Note: COPIED from https://leimao.github.io/blog/MaxPoolingBackpropagation/
Introduction
I have once come up with a question “how do we do back propagation through maxpooling layer?”. The short answer is “there is no gradient with respect to nonmaximum values”.
Proof
Maxpooling is defined as
\[y = \max(x_1, x_2, \cdots, x_n)\]where $y$ is the output and $x_i$ is the value of the neuron.
Alternatively, we could consider maxpooling layer as an affine layer without bias terms. The weight matrix in this affine layer is not trainable though.
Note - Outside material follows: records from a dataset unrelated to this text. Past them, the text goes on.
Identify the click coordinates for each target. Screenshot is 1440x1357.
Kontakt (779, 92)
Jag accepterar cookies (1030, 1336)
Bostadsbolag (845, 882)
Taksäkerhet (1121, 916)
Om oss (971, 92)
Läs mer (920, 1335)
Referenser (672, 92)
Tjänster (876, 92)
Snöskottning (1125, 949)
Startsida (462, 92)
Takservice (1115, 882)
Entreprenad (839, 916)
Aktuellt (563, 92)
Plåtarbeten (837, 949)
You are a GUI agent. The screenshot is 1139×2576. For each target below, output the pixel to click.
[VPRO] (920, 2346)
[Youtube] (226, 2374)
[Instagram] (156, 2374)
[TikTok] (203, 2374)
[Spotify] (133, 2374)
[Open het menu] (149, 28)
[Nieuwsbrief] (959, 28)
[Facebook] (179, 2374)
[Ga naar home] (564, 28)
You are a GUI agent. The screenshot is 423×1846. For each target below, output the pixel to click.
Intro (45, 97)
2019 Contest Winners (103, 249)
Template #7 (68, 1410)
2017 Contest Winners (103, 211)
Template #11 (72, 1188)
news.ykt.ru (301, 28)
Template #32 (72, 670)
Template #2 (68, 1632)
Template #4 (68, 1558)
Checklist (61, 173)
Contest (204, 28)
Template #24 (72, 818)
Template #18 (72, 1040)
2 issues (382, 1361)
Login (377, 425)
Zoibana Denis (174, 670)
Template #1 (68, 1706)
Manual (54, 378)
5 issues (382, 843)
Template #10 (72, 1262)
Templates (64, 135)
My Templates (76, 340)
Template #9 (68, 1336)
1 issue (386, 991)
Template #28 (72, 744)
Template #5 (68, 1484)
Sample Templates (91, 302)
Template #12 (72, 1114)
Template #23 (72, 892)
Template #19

Concretely, for the output $y$ after maxpooling, we have
\[y = \sum_{i=1}^{n} w_i x_i\]where
\[w_i = \begin{cases} 1 & \text{if } x_i = \max(x_1, x_2, \cdots, x_n) \\ 0 & \text{otherwise} \end{cases}\]The gradient to each neuron is
\[\begin{aligned} \frac{\partial y}{\partial x_i} &= w_i \\ &= \begin{cases} 1 & \text{if } x_i = \max(x_1, x_2, \cdots, x_n) \\ 0 & \text{otherwise} \end{cases} \end{aligned}\]This simply means that the gradient to the neuron is $1$ for the neuron with the maximum value. The gradients for all the other neurons are $0$. The neurons whose gradients are $0$ do not contribute to the gradients in the earlier neurons due to the chain rule.
Conclusions
To sum up, there is no gradient with respect to nonmaximum values.